It's All Relative
I was talking to my cousin Daisy. As always it was a quick catching up session, in between her getting to work and me waiting at the doctors office. While waiting for other things to happen, is when we have time to chat. It was a multi-tasking moment. Later in the day, I got to thinking about the gazillion cousins I have. No, seriously, it's a gazillion. (if you do the math). My dad was one of 16 siblings, my mom one of 8. Some of their siblings had vast amounts of children. By vast, I mean one aunt had 22 kids, another had 24 and yet another had 18. You get the picture ... a gazillion cousins. Most of these aunts and uncles were born in the 1920's/1930's. No one had televisions or radio. (not that they needed T.V., given the number of children they had, we all know how they spent their time) Indoor plumbing and electricity were luxuries few of them knew until much later in life, if at all. Most were illiterate, there wasn't time for school, when the priority was trying to eat and have a roof over your head. There were many multiple births, Lot's of twins, many triplets and one set of quadruplets. You know that "six degrees of separation" Kevin Beacon thing, well here, it is six degrees of me. I have yet to go anywhere on this island where I didn't run into a relative or someone who knows a relative of mine or dated a relative of mine or knows someone who knows someone who is a relative of mine. I can't begin to list all my cousins by name because that would take until the end of time and I have other things to do, like floss, shower, and feed the cat. So in the interest of saving time, I have taken the liberty of putting them into categories.
- The Aberrant: I place the transvestites (sadly good fashion sense isn't genetic), the addicted and the con's into this category. Alcoholism and drug abuse run rampant. Jail time has been served for all sorts of illegal activity, racketeering, jay walking, murder, etc. Also in this group are the cousins that would make Jerry Springer proud.
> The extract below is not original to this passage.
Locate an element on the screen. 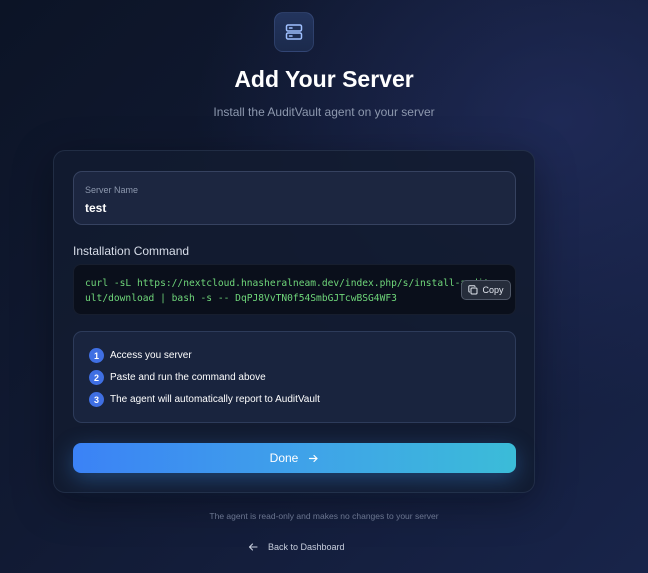 This screenshot has height=573, width=648. arrow-left-icon is located at coordinates (253, 547).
- The Whacked: when Cary Grant said "insanity doesn't run in my family, it gallops" he was talking about my family. We can recite every mental illness and it's symptoms by the age of 5. By age 6 we know where all the closest mental hospitals are located and who has been there as well as how many times. By age 10, we start taking side bets on whose "mind" will go next.
- The Talented: There are absolutely incredibly gifted musicians and artists among the cousins. There are a plethora of instruments and voices. Sadly some of these cousins fall into the first 2 categories and never did much with their talent. Others perform where/when they can and make family parties pretty groovy.
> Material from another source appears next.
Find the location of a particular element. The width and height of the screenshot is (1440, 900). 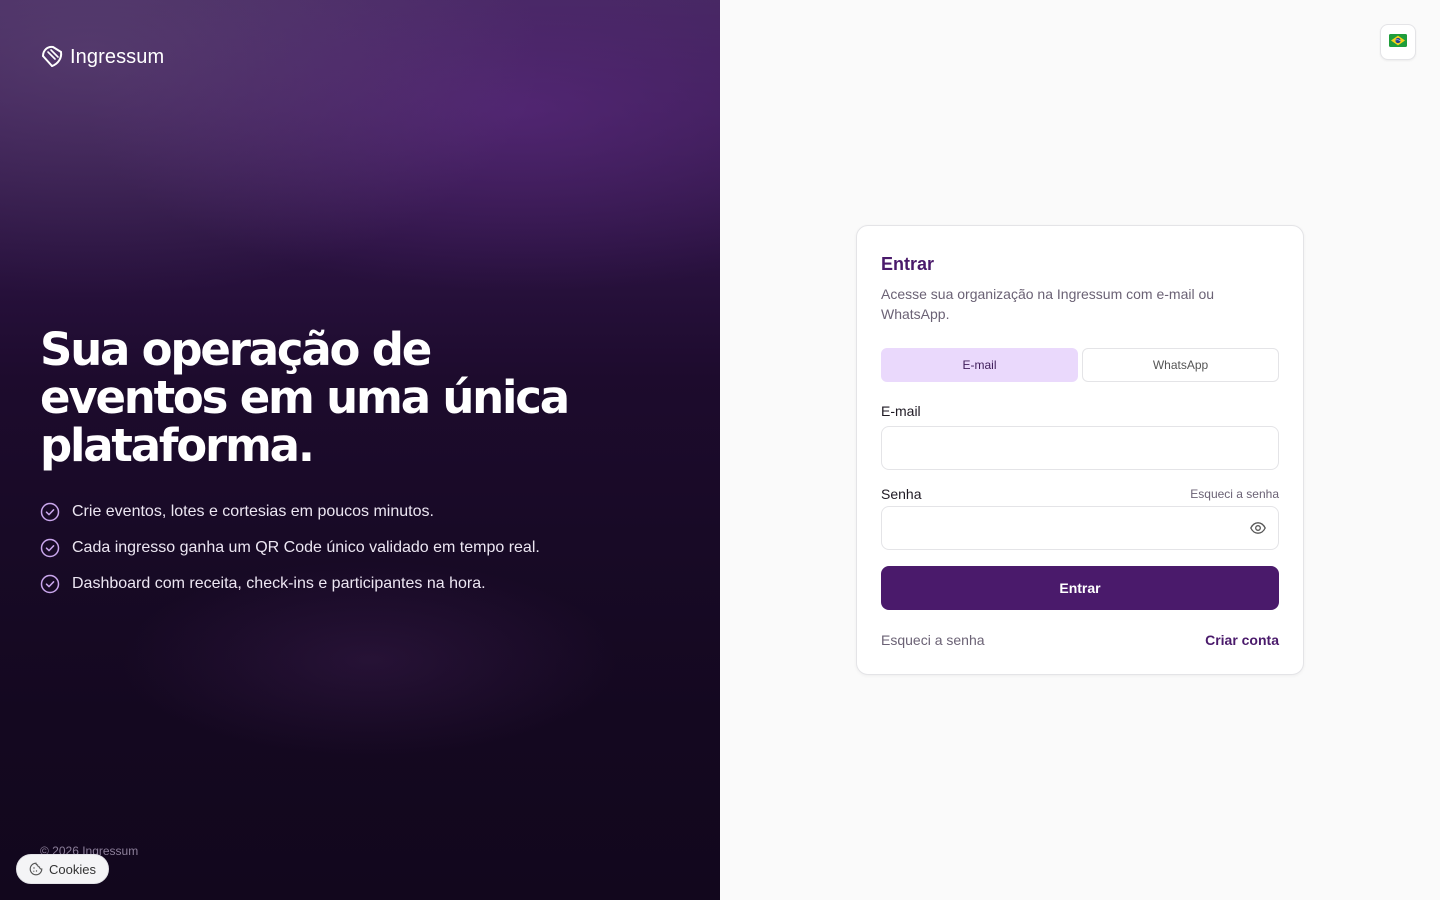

- The Givers: this is perhaps the largest group. Loyal to family and whatever God they believe in. Unconditionally sacrificing everything for those they love. One particular cousin, is the queen of this group (I mean that figuratively not due to sexual orientation) She is close to 70 and takes care of a very ill husband and mother while making enough time for all her kids/grand kids/great grand kids and every single other living person to cross her path. She brightens my day and always makes me smile.
- The Useless: also known as the stupid, these are the cousins that feel the world owes them something. (just because they are stupid, I suppose) They do nothing, go no where, They just take up space, sort of like a chia pet only not as fun. These cousins may swing back and forth between this and the first category.
- The Recovering: these cousins are always recovering from something, drugs, alcohol, illness, the plague, life, in grown toenails ... anything and everything, perhaps I should call them the whiners, or maybe I should just meld this group with the useless bunch.
- The Exceptions: by far the smallest group, (mostly all females, with a male cousin thrown in for good measure). They have worked hard, are educated, have careers, families ( 3 children or less, they did birth control research). They have retirement funds, own homes, cars and big screen T.V.'s. They are passionate about life. They are the elite group, who have managed to avoid all the other groupings, despite the odds against them.
I think I have everyone covered. If any of my cousins are reading this and think I left you out ... I didn't, trust me, you are in one of those groups. If any of my cousins are offended by my "sorting", HELLO, look around you. Like my dad use to say "I mean no offense, I am just being honest". Belonging to a family this large doesn't come without plenty of baggage but they are my family, the good, the bad, and the ugly (start humming that theme song here). And you know what they say "Families are like fudge ... mostly sweet with a few nuts." Our fudge is just a little more chewy ... it's all relative.
3 comments:
We all have ghosts and things we care not to talk about but that's "OUR" family.
In a pinch, we can reach out to another, preferably not to those that are high or drunk and they will lend a helping hand because again, that's why it's "OUR" family.
And you dear cuz,(without a doubt) are among the exceptions. Loving and wonderful. Now quick close that door before some of those ghosts and things get out.
ok, let's NOT get into those ghosts because as you know we have some that are good and some that are evil-so keep that damn door closed!